Íbamos andando (mal puedo calificarlo de marcha) a lo largo de la playa, pasando ante los restos de los persas, cadáveres de hombres y de caballos, tan espesos como las algas después de una tormenta, medos muertos abatidos por los hombres de Milcíades. Y oí gritar a Agios, con tanta claridad como se oye a un actor en el escenario del Ágora. Después, lo vi en la popa de un barco enemigo, a medio estadio de distancia.
Yo no estaba dispuesto a dejarlo morir mientras me quedara aliento en el cuerpo. Eché a correr.
Toda mi
oikía
me siguió a mi espalda.
Arístides y Milcíades también le habían oído.
Y las mejores lanzas del ejército convergieron sobre la popa de aquel barco como una inundación. No estábamos lejos, a solo cien pasos.
¿Cuánto tiempo tarda uno en abrirse camino a tajos a través de cien pasos de medos aterrorizados y de persas desesperados?
Demasiado.
Atravesé los restos de los medos acompañado de mis hombres de confianza; pero después llegamos a los persas, y allí nos retrasamos. Había una docena; gracias a los dioses, no eran hombres a los que yo conociera, pero eran hombres de la misma especie que Ciro y sus amigos, y luchaban como demonios, y perdimos tiempo.

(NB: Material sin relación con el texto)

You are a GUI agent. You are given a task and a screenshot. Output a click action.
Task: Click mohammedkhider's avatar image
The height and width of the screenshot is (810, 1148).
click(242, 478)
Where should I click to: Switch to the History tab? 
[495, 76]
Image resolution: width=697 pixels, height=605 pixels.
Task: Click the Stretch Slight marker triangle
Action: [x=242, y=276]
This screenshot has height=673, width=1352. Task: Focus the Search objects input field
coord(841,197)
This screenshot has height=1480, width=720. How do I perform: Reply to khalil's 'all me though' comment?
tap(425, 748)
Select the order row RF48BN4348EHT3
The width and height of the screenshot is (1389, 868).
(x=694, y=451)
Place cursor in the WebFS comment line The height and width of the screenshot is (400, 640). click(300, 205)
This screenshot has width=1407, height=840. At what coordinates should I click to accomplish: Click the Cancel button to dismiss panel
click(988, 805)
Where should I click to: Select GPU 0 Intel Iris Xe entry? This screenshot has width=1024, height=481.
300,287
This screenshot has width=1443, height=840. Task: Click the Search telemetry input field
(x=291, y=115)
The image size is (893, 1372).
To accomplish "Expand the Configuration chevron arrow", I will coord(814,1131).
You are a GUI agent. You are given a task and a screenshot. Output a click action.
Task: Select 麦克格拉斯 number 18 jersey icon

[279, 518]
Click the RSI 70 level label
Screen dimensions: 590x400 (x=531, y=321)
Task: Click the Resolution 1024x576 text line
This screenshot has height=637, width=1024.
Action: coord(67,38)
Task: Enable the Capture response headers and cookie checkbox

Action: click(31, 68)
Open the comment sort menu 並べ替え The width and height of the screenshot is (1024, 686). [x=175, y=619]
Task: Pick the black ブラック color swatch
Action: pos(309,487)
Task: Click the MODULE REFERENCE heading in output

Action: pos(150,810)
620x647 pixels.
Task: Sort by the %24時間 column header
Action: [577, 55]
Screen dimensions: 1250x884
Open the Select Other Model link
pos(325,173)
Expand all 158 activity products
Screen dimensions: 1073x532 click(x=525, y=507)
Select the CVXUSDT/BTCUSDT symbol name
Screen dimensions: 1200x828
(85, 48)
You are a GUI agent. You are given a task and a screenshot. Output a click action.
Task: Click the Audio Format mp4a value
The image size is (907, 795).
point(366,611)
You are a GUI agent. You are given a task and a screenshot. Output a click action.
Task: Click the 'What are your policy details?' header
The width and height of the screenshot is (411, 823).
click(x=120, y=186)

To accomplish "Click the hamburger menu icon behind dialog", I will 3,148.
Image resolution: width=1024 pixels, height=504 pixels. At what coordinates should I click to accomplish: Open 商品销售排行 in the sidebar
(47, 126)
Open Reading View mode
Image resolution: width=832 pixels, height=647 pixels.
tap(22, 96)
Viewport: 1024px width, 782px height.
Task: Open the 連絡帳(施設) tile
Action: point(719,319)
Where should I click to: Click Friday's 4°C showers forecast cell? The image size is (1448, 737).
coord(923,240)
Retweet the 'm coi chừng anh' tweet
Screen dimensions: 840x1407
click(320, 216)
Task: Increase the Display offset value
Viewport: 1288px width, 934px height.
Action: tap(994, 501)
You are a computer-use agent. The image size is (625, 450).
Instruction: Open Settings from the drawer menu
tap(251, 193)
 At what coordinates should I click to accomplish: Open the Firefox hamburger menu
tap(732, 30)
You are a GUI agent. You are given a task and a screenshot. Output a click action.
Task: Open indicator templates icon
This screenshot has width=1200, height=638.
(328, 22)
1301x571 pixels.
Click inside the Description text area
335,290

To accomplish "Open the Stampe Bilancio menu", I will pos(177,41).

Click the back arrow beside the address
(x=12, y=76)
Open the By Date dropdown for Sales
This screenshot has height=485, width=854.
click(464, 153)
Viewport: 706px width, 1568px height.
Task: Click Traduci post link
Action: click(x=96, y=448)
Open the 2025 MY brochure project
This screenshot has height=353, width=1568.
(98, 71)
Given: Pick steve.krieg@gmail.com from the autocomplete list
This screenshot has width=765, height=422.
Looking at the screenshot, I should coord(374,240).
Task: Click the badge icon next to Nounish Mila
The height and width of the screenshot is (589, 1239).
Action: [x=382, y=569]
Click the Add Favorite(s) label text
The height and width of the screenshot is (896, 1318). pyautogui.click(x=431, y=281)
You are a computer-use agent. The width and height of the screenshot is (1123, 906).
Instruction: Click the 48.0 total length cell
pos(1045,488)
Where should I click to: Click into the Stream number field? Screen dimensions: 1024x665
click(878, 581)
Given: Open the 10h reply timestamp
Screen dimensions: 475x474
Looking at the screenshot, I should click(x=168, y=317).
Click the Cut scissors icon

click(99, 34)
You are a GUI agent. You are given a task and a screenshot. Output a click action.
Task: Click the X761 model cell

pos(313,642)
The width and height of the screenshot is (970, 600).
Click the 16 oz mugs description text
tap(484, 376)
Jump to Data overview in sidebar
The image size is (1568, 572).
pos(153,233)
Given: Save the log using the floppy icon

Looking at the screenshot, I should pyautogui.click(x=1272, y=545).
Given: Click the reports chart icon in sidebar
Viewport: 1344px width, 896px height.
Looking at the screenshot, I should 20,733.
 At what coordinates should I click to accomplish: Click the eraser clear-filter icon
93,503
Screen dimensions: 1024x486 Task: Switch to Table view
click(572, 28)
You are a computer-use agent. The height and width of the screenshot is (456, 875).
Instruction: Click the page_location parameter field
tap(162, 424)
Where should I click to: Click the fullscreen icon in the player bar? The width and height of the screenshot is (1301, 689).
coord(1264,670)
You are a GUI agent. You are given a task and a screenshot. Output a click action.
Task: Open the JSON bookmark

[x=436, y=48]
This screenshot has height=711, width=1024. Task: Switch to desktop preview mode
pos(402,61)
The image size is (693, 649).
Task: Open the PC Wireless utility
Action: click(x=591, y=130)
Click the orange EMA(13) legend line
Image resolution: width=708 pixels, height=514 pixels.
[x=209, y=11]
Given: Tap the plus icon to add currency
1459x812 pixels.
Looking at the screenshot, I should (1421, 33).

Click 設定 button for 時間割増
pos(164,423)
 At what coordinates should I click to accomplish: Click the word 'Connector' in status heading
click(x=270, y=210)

Agios debió de morir entonces, mientras yo estaba cara a cara con un persa con armadura. El persa luchaba bien. Debimos de intercambiar cuatro o cinco golpes antes de que mi lanza le abriera el antebrazo, y mi lanzada siguiente envió su sombra al Hades. Cuando lo dejé atrás, los persas retrocedieron, asiendo entre ellos a un hombre de barba teñida con alheña. Su casco era de oro con incrustaciones de lapislázuli, y yo lo había visto antes.
Datis.
Le tiré una lanzada y vi que la punta se le metía bajo los faldones de la armadura, y entonces lo rodearon todos sus hombres. Yo tenía al alcance de la mano el barco donde Agios yacía moribundo, con cincuenta heridas, erizado de flechas y gritando todavía el grito de batalla de Atenas de tal modo que todo el ejército le oía y los hombres seguían avanzando, poseídos por la ira de Ares. Los bárbaros podrían haberse reagrupado; desde luego que no deberían haber perdido un barco. Pero nosotros los segamos como la hoz siega las malas hierbas al borde de un huerto.
Los gritos de Agios se debilitaban, y yo hería al enemigo con más prisa, y acorralé a un medo contra la popa del barco y le asesté una lanzada tan fuerte que la punta de la lanza se me quedó clavada en la madera revestida de pez. Después, dejé caer el escudo y salté. Cuando pasé la pierna por encima de la amura, un arquero saka me tiró un tajo. Su cuchillo corto se enganchó en mi clámide y se volvió contra mi armadura de escamas. Le lancé un golpe con el hacha que llevaba en la mano derecha, y él cayó, y yo planté los pies en la cubierta.